For iOS I believe that decrypting the binary and doing an objdump, then comparing the resulting assembly is a reasonable approach to ensuring that two builds do the same thing. Comparing objdump results won't protect against particularly insidious backdoors like those injected through data resources or binary headers, but in tandem with a source audit should give a fairly respectable degree of assurance.

This process would be quite easy to automate.

[lawnchair_larry]

> For iOS I believe that decrypting the binary and doing an objdump, then comparing the resulting assembly is a reasonable approach to ensuring that two builds do the same thing.

Not a chance.

And if someone is doing this, we are well past "particularly insidious".

[dTal]

You have to trust everyone who claims the binary is clean, yes. But the vendor must also trust all these conspirators!

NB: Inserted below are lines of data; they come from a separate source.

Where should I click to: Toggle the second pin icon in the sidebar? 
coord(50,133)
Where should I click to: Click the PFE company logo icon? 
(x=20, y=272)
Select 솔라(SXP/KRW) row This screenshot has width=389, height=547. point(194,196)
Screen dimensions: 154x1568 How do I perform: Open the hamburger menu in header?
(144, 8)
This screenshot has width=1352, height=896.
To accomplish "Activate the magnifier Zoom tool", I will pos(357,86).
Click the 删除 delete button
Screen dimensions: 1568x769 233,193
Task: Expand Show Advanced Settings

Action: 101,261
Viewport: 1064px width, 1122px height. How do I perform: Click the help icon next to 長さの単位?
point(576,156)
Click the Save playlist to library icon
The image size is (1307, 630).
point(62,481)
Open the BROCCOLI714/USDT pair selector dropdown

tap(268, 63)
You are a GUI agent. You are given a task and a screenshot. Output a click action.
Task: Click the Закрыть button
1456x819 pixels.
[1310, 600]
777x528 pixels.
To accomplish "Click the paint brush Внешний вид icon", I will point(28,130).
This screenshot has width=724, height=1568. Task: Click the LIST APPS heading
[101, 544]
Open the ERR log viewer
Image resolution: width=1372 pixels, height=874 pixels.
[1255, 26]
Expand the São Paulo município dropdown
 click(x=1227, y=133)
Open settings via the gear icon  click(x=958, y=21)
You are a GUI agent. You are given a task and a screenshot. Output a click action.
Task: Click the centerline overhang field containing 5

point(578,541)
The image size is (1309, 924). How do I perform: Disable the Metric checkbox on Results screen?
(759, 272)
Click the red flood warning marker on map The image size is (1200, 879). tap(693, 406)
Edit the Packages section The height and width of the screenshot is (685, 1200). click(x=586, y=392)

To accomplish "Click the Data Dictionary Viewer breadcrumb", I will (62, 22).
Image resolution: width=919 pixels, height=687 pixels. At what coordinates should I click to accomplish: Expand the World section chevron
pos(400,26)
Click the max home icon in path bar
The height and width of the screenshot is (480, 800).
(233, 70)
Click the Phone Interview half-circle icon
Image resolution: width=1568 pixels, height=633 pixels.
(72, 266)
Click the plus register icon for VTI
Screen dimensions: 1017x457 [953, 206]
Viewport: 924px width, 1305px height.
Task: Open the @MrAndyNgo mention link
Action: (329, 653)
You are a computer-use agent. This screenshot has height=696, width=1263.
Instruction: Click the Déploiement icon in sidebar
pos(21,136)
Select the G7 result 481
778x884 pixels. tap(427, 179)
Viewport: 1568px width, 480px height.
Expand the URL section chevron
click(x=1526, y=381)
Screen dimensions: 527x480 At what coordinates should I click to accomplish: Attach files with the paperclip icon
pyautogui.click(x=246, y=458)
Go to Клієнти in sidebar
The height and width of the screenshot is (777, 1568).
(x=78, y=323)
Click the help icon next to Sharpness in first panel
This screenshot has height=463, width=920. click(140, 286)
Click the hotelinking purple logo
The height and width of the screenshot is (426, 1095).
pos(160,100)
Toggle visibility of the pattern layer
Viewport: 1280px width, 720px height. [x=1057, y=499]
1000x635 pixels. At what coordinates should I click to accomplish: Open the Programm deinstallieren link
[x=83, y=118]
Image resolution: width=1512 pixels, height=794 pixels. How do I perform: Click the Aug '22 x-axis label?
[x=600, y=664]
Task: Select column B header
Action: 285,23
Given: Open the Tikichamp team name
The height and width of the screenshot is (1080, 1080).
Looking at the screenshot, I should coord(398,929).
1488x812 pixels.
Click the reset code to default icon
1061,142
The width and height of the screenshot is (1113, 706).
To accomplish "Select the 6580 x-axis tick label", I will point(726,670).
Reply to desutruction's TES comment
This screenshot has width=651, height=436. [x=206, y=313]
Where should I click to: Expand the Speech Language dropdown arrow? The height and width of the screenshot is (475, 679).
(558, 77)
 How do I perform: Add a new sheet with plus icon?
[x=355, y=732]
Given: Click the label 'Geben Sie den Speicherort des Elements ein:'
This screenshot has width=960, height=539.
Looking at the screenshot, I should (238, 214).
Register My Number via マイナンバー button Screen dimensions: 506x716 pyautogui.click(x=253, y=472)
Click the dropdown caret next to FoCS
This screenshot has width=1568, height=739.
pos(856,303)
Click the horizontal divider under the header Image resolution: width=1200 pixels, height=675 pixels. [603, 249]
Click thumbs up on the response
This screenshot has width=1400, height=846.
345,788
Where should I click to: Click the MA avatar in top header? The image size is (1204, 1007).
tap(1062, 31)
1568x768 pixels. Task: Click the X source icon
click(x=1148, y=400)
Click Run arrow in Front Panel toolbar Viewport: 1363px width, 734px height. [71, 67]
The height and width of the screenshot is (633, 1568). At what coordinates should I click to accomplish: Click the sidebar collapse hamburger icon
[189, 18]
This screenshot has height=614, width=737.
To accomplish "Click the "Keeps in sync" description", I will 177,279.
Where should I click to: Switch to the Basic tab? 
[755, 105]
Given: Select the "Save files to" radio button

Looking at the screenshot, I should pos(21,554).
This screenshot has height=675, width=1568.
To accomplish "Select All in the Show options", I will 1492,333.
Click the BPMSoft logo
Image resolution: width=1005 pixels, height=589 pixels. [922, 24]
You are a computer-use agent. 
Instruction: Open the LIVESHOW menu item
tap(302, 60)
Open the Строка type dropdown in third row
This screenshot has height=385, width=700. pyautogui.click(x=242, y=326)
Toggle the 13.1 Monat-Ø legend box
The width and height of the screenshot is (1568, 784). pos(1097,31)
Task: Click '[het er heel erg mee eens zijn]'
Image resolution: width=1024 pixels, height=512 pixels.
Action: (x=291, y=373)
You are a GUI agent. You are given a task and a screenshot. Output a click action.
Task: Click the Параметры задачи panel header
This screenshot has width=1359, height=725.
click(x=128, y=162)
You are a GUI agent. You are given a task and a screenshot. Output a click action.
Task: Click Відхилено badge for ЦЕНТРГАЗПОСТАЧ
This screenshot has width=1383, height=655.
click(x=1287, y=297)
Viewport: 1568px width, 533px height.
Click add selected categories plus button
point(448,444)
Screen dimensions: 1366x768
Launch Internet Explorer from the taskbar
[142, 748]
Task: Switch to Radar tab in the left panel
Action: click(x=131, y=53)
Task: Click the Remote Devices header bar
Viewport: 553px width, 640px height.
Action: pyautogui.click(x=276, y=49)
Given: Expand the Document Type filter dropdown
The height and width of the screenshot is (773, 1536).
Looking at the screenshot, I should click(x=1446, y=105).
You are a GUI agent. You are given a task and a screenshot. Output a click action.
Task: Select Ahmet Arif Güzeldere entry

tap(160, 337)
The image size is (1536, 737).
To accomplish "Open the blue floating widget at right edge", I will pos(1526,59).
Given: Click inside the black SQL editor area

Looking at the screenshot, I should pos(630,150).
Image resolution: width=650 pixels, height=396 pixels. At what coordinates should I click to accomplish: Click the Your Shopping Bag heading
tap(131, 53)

And they can't bribe everyone - it only takes one honest guy with a decompiler and it's game over.

[DanBC]

Debian SSL bug lasted a while.

[dTal]

This is not a case of "many eyes make all bugs shallow, so all OSS software is safe". This is a case of "many eyes will look at my covert code, can't take the risk of discovery". Debian SSL is not comparable because it was an accidental (if stupid) bug. We are talking about deliberate malice, not bugs (which are inevitable in open and closed code alike).

[gnerd]

At the state actor level do you really think you will be able to distinguish a stupid bug and an intentional flaw? Its not like they will make it call home with a bunch of code, they would just use a class of attack not well known and you wouldn't be able to tell the difference. That's all it takes, one little hole.

I imagine certain organisations knew about buffer overflow bugs long before they were used publicly, so imagine if this was the 70's and you saw some strcpy calls peppered into some useful code, would you really be able to know 1) the class of attack exists and 2) if it was intentional or not?

[Bockit]

It all comes down to the idea that if you the user have concerns with the app, you the user can take the approrpriate measures to verify, given enough time.

[tokenizerrr]

I know that I have grabbed the apk's from Google Play before and then decompiled them to compare with the original sources. What I did was compile my own version, then decompile it again and compare those source with the decompiled original sources.

There were some differences where the compiler/decompiler made a different decision, and that had to be checked out manually but in the end it was a pretty nice experience.

[fragmede]

That sounds fascinating. Mind writing it up so others can do the same?

[tokenizerrr]

Here you go: https://news.ycombinator.com/item?id=7299245

[fragmede]

Awesome, thanks!

[mindslight]

But what is the alternative to open source for securing communications? From my perspective, you've just described problems with commercial app stores, the extra effort required to build from source, build reproducibility, and the effort required to audit software. NSA and their global colleagues aren't going to simply go away due to having their activities publicized for the nth time.

[georgemcbay]

Well, there's not really any practical alternative. And I do think it being open source is much better than it being closed source, as long as people are aware that ultimately unless you build it yourself you can never be sure of the security inside (and even if you do build it yourself, you have to be sure there are no subtle bugs either intentionally or unintentionally introduced).